On the other hand, é by José Andrès could be the ultimate foodie restaurant. Being able to talk to the chefs, see how they work and watch the dishes take shape is a unique experience. It’s a show like no other as long as your brain can keep up. Also getting the insight on how it’s like to work like this, instead of in other kitchens, was very interesting. But I can’t help feel that some of the magic is lost when you see the chefs struggle with a particular piece of the plating.

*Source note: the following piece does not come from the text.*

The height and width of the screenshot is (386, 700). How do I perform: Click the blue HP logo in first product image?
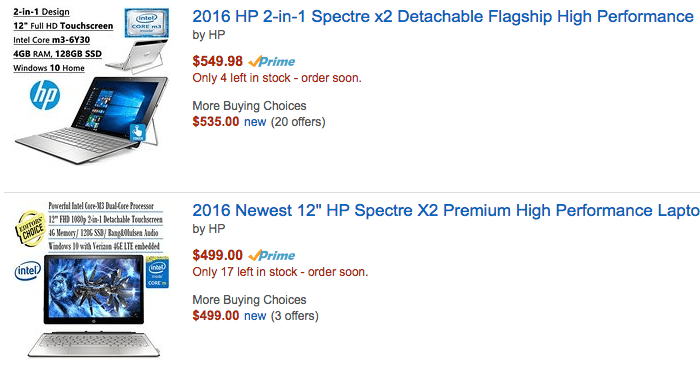tap(45, 95)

The food served is molecular gastronomy at the highest level where the fun and crazy ideas of José Andrès shine through. But the finish is not always up to par for what you expect of a $1000 dinner for two. Compared to Maaemo in Oslo or The Modern in New York City the attention to detail is a clear step behind, and I also find that the overall experience is lacking in comparison to Maaemo where you get many more complete dishes for a more complete and complex journey instead of the isolated concepts and ideas at é.
The thing is that I know of few other places where you can get this experience. Having the show play out in front of you is extraordinary and something to remember for a long, long time. One of the other guests joining our seating was there for his 9th time. I understand why, it’s a continuously evolving experience and without going to northern Spain it’s hard to find this kind of cuisine. And with this format, é suits Las Vegas perfectly.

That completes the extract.